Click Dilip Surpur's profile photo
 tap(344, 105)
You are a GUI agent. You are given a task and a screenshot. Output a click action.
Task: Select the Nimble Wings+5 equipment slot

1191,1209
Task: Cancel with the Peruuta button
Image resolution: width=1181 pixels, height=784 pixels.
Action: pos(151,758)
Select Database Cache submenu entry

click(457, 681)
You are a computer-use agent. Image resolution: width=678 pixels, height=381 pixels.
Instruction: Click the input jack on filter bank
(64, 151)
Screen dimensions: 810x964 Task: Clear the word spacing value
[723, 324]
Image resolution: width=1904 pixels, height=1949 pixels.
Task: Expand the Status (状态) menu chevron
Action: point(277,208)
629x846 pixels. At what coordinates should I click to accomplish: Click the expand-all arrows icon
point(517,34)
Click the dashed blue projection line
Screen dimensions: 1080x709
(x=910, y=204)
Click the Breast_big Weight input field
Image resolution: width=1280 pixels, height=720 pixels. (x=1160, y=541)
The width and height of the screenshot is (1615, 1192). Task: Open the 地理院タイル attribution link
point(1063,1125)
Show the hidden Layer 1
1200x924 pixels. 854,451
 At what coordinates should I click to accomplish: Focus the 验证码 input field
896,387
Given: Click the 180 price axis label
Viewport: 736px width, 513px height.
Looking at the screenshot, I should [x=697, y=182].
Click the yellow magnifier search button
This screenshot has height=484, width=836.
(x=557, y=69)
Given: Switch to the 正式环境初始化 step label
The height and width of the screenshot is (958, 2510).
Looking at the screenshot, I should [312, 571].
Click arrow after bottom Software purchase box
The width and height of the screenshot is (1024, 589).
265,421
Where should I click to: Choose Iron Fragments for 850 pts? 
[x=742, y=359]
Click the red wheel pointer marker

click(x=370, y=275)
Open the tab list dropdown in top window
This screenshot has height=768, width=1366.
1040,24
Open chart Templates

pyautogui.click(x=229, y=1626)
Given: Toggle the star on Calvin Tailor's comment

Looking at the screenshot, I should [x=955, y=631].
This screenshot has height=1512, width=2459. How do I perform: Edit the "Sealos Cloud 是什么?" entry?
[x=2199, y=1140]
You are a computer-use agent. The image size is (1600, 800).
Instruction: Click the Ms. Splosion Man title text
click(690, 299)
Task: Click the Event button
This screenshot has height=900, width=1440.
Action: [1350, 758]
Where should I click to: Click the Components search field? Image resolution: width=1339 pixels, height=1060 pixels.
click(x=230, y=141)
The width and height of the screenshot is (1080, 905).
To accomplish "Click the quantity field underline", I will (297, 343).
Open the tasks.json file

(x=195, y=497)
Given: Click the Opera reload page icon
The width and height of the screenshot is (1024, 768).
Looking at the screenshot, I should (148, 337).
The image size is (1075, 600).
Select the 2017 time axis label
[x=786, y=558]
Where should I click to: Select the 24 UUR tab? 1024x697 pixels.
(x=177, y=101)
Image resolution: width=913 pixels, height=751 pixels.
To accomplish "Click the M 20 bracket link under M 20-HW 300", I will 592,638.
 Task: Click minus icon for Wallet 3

§ Task details
Copy every one of the lines above verbatim, from first to last.

§ The output
Click Dilip Surpur's profile photo
 tap(344, 105)
You are a GUI agent. You are given a task and a screenshot. Output a click action.
Task: Select the Nimble Wings+5 equipment slot

1191,1209
Task: Cancel with the Peruuta button
Image resolution: width=1181 pixels, height=784 pixels.
Action: pos(151,758)
Select Database Cache submenu entry

click(457, 681)
You are a computer-use agent. Image resolution: width=678 pixels, height=381 pixels.
Instruction: Click the input jack on filter bank
(64, 151)
Screen dimensions: 810x964 Task: Clear the word spacing value
[723, 324]
Image resolution: width=1904 pixels, height=1949 pixels.
Task: Expand the Status (状态) menu chevron
Action: point(277,208)
629x846 pixels. At what coordinates should I click to accomplish: Click the expand-all arrows icon
point(517,34)
Click the dashed blue projection line
Screen dimensions: 1080x709
(x=910, y=204)
Click the Breast_big Weight input field
Image resolution: width=1280 pixels, height=720 pixels. (x=1160, y=541)
The width and height of the screenshot is (1615, 1192). Task: Open the 地理院タイル attribution link
point(1063,1125)
Show the hidden Layer 1
1200x924 pixels. 854,451
 At what coordinates should I click to accomplish: Focus the 验证码 input field
896,387
Given: Click the 180 price axis label
Viewport: 736px width, 513px height.
Looking at the screenshot, I should [x=697, y=182].
Click the yellow magnifier search button
This screenshot has height=484, width=836.
(x=557, y=69)
Given: Switch to the 正式环境初始化 step label
The height and width of the screenshot is (958, 2510).
Looking at the screenshot, I should [312, 571].
Click arrow after bottom Software purchase box
The width and height of the screenshot is (1024, 589).
265,421
Where should I click to: Choose Iron Fragments for 850 pts? 
[x=742, y=359]
Click the red wheel pointer marker

click(x=370, y=275)
Open the tab list dropdown in top window
This screenshot has height=768, width=1366.
1040,24
Open chart Templates

pyautogui.click(x=229, y=1626)
Given: Toggle the star on Calvin Tailor's comment

Looking at the screenshot, I should [x=955, y=631].
This screenshot has height=1512, width=2459. How do I perform: Edit the "Sealos Cloud 是什么?" entry?
[x=2199, y=1140]
You are a computer-use agent. The image size is (1600, 800).
Instruction: Click the Ms. Splosion Man title text
click(690, 299)
Task: Click the Event button
This screenshot has height=900, width=1440.
Action: [1350, 758]
Where should I click to: Click the Components search field? Image resolution: width=1339 pixels, height=1060 pixels.
click(x=230, y=141)
The width and height of the screenshot is (1080, 905).
To accomplish "Click the quantity field underline", I will (297, 343).
Open the tasks.json file

(x=195, y=497)
Given: Click the Opera reload page icon
The width and height of the screenshot is (1024, 768).
Looking at the screenshot, I should (148, 337).
The image size is (1075, 600).
Select the 2017 time axis label
[x=786, y=558]
Where should I click to: Select the 24 UUR tab? 1024x697 pixels.
(x=177, y=101)
Image resolution: width=913 pixels, height=751 pixels.
To accomplish "Click the M 20 bracket link under M 20-HW 300", I will 592,638.
 Task: Click minus icon for Wallet 3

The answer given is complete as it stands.